Stored entries
==============================
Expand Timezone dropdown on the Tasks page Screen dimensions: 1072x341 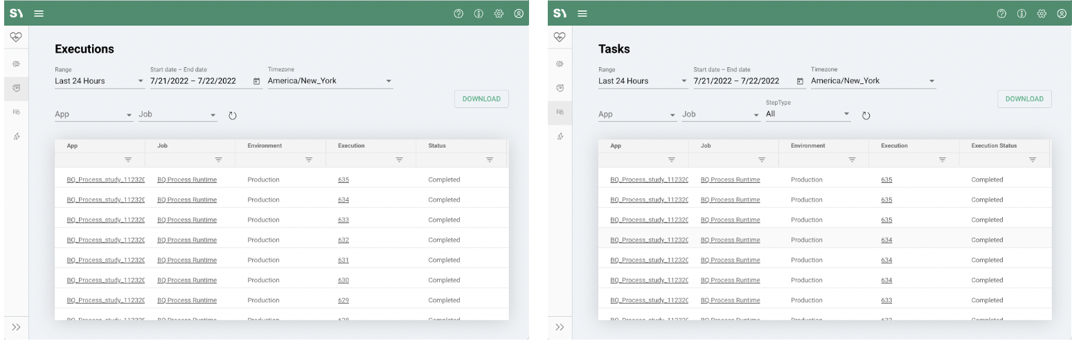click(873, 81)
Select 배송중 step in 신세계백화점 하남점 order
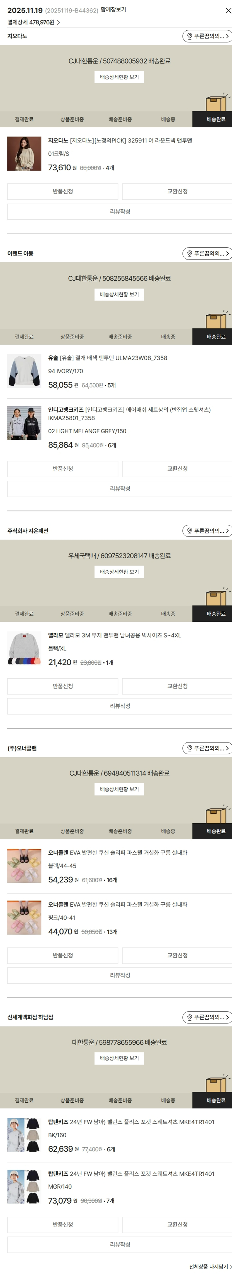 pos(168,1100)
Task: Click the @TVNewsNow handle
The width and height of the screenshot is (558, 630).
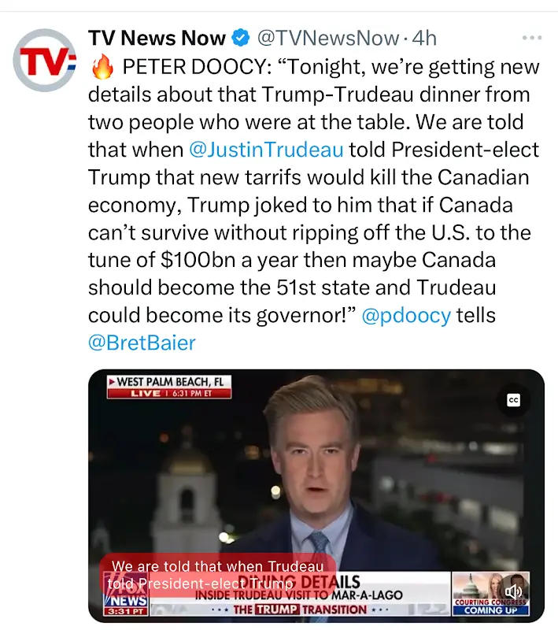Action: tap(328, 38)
==============================
Work to be completed. Take the line containing "The width and" and every line after it up to the end of the entries, and quote them exactly. Both ends count; the pictures do not.

Result for this exercise.
The width and height of the screenshot is (558, 630).
Action: tap(328, 38)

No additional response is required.